Task goal: From the listing below, pull out every line where the string "Open" appears.

Data records:
§

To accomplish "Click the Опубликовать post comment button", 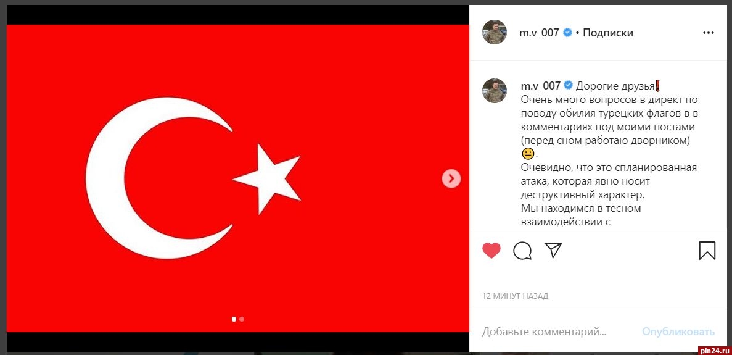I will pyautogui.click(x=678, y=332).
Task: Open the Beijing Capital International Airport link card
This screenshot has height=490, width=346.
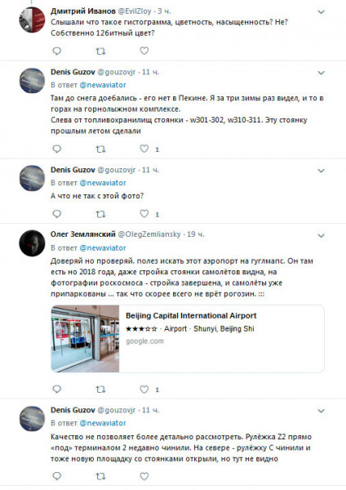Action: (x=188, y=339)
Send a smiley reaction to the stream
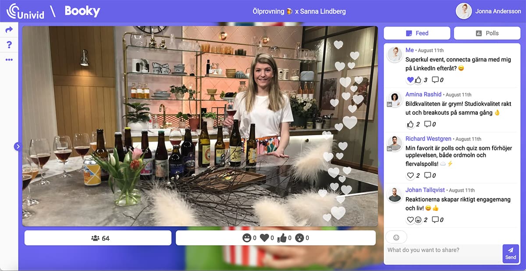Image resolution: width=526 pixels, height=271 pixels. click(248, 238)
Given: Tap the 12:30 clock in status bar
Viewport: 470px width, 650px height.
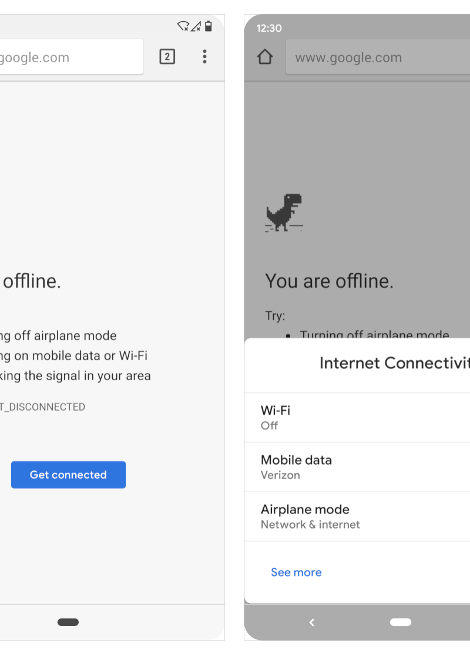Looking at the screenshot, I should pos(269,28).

§

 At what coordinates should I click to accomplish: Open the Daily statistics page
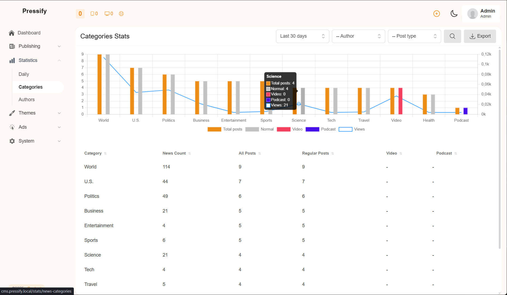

§

Final answer:
Task: Open the Beijing Capital International Airport link card
 At what coordinates should I click to accomplish: Open the Daily statistics page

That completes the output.